Os resultados eleitorais têm sido contestados nas ruas, com manifestações reprimidas pelas forças de segurança, com o registo de mais de 2.200 detenções, 25 mortos e 192 feridos.
Jornalistas trabalham com medo, sem se identificarem e praticam autocensura
Uma investigação de um jornal na Venezuela concluiu que o jornalismo no país atingiu um ponto crítico, após as presidenciais de julho, com profissionais a praticarem autocensura e a não assinarem trabalhos por medo de represálias.
"Em vários estados do país, os jornalistas foram obrigados a abandonar não só os seus empregos, mas também as suas rotinas, as suas famílias e as suas casas, a fim de se protegerem das ameaças de funcionários públicos que procuram silenciá-los", explica uma investigação do portal Efecto Cocuyo (EC).
O estado de Trujillo, de acordo com o EC, tornou-se num exemplo emblemático da crise, já que nas últimas semanas, jornalistas locais tiveram de fugir desta região, temendo pela segurança e pelas suas vidas.
"Um dos casos mais representativos é o operador de imagem Paul León, que foi detido a 30 de julho, quando se preparava para filmar um protesto (...) As autoridades encontraram o cartão de identidade da jornalista que trabalha com ele na VPI TV, o que a obrigou a esconder-se para evitar represálias.

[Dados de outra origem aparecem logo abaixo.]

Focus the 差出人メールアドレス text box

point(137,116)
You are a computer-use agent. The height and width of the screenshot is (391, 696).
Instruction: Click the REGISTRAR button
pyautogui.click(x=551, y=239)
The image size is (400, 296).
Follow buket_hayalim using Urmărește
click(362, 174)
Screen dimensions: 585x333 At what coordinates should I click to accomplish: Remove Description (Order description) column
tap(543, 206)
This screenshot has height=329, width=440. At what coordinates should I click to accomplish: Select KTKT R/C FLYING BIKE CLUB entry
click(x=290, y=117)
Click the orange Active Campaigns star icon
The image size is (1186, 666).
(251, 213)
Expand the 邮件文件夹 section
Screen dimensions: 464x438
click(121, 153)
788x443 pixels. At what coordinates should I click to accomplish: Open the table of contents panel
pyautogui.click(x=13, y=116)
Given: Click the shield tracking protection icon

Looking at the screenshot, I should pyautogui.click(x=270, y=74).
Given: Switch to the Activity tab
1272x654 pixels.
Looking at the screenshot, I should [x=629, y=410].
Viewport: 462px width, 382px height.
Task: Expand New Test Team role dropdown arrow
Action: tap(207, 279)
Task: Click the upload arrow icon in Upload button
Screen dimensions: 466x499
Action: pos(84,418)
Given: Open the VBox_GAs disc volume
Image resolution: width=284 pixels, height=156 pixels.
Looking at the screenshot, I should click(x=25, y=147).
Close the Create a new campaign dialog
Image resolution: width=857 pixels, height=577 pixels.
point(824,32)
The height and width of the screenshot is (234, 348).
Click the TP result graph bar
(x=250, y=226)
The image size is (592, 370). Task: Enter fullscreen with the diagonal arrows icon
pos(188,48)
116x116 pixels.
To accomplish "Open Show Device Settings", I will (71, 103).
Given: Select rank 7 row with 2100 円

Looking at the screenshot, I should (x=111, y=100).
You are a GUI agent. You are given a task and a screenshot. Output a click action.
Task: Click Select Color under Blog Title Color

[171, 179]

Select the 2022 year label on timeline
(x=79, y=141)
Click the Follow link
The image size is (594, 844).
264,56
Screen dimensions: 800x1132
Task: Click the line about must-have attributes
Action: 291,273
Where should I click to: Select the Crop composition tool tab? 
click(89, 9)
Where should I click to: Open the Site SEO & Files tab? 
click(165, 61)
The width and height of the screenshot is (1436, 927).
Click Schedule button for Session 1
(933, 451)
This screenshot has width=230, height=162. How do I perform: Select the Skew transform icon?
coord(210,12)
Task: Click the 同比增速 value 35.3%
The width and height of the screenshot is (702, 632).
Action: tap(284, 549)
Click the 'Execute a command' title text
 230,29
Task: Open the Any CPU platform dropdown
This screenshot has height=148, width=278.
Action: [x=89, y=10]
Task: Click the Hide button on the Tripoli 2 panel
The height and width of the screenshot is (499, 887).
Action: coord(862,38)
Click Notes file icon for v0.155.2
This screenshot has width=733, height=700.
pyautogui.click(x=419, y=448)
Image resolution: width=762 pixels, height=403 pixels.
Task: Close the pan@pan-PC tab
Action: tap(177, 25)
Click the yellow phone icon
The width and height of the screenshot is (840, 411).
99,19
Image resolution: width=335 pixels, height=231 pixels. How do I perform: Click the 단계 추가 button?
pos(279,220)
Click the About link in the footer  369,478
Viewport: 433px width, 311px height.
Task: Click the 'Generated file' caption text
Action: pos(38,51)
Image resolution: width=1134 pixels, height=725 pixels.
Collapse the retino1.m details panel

Desde então, deixou de trabalhar por temer pela sua segurança, juntando-se à lista crescente de profissionais que tiveram de abandonar o seu trabalho", explica.
Por outro lado, a jornalista Yuliana Palmar viveu em primeira mão, em Trujillo, a violência sobre quem tenta informar, durante uma manifestação, em que a rápida intervenção dos manifestantes impediu que fosse detida pelas autoridades.
No entanto, "isso não a impediu de ser agredida fisicamente, tiraram-lhe o telefone e recebeu ameaças que a levaram a abandonar Trujillo, refugiando-se noutro lugar", explica o EC.
Em algumas regiões do país, rádios suspenderam as emissões de vários programas, durante uma semana, após as eleições, regressando depois com um perfil significativamente mais reservado.
Ainda segundo o EC, apagar entrevistas e opiniões críticas foi uma das medidas adotadas pelas rádios para evitar confrontos com o Governo, tendo muitas optado por aumentar a programação de entretenimento.
Esta autocensura, explica o portal, afeta também as redes sociais, em estados como Amazonas, Carabobo, Lara, Barinas, Portuguesa e Anzoátegui, onde a imprensa reduziu drasticamente o número de publicações, especialmente de assuntos relacionados com a oposição.
"Os jornalistas tomaram medidas extremas para se protegerem: não assinam os artigos, evitam aparecer à frente das câmaras e, em muitos casos, optam por enviar reportagens genéricas para não se exporem a represálias", sublinha.
Além do medo, os jornalistas sentem crescente incerteza profissional, alguns deles por se recusarem a gravar a própria voz e a fazer trabalhos especiais. Alguns optaram por ceder as reportagens a colegas radicados no estrangeiro.
Entre 29 de julho e 4 de agosto, o Instituto de Imprensa e Sociedade (IPYS) registou 79 violações da liberdade de imprensa no país, que correspondem a 62 casos relacionados com a cobertura de protestos da população.
Estas violações incluem agressões físicas ou verbais, discursos estigmatizantes, detenções, censura, bloqueios na Internet e administrativos, assédio judicial e restrições no acesso à informação.
Segundo o Colégio Nacional de Jornalistas da Venezuela, a entidade que atribui a carteira profissional, pelo menos oito jornalistas foram detidos desde as eleições presidenciais.